Die Qualitätsprüfung beginnt mit der Bestätigung der chemischen Zusammensetzung und Reinheit, um sicherzustellen, dass die Legierung für korrosive und hochdruckbelastete Umgebungen geeignet ist. Hochtemperaturlegierungen wie Inconel 690 und Hastelloy C-276 werden einer Zusammensetzungsprüfung, Gefügeanalyse und Korrosionsbeständigkeitsbewertung durch fortschrittliche Materialprüfung und -analyse unterzogen.

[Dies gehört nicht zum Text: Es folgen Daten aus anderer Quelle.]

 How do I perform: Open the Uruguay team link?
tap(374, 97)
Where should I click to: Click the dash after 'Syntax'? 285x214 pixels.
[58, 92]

Um die innere Integrität sicherzustellen, werden zerstörungsfreie Prüfverfahren wie Ultraschallprüfung, Radiographie und Wirbelstromprüfung eingesetzt. Diese sind besonders wichtig für Teile, die mittels Vakuum-Fein- oder Präzisionsguss oder Pulvermetallurgie hergestellt werden, da interne Fehler die Druckbeständigkeit oder Dichtungszuverlässigkeit beeinträchtigen könnten.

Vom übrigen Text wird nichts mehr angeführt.